From: Ryo ONODERA <ryo_on@yk.rim.or.jp>
To: gnats-bugs@NetBSD.org
Cc: 
Subject: Re: kern/46828 6.0_BETA2 and 6.0_RC1 won't start on DL320/G5p
Date: Sat, 22 Sep 2012 09:29:36 +0900 (JST)

 Hi,

 I think the patch,
 http://cvsweb.netbsd.org/bsdweb.cgi/src/sys/dev/pci/ehci_pci.c.diff?r1=1.52&r2=1.53 ,
 has two parts.
 And first part has problem.

 The following patch solves the problem on ML110 G7.

 Index: ehci_pci.c
 ===================================================================
 RCS file: /cvsroot/src/sys/dev/pci/ehci_pci.c,v
 retrieving revision 1.56
 diff -u -r1.56 ehci_pci.c
 --- ehci_pci.c	20 Jul 2012 01:26:19 -0000	1.56
 +++ ehci_pci.c	22 Sep 2012 00:22:17 -0000
 @@ -91,7 +91,7 @@
  enum ehci_pci_quirk_flags ehci_pci_lookup_quirkdata(pci_vendor_id_t,
  	pci_product_id_t);

 -#define EHCI_MAX_BIOS_WAIT		100 /* ms*10 */
 +#define EHCI_MAX_BIOS_WAIT		1000 /* ms */
  #define EHCI_SBx00_WORKAROUND_REG	0x50
  #define EHCI_SBx00_WORKAROUND_ENABLE	__BIT(27)

 @@ -393,18 +393,16 @@
  		if (EHCI_CAP_GET_ID(cap) != EHCI_CAP_ID_LEGACY)

### OBJECTIVE
Reproduce the stretch of the NetBSD patch email from "I think the" through "on ML110 G7." word for word.

### GIVEN INFORMATION
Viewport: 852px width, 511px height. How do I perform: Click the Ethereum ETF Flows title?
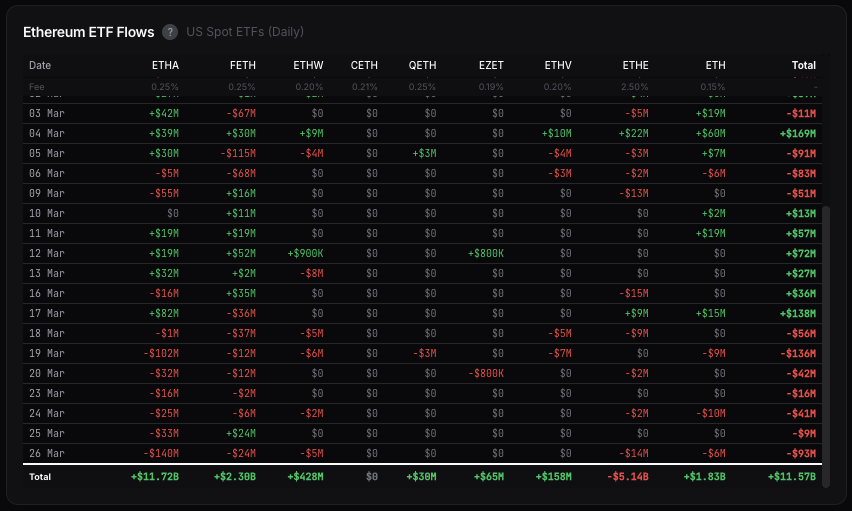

### ANSWER TO THE TASK
I think the patch,
 http://cvsweb.netbsd.org/bsdweb.cgi/src/sys/dev/pci/ehci_pci.c.diff?r1=1.52&r2=1.53 ,
 has two parts.
 And first part has problem.

 The following patch solves the problem on ML110 G7.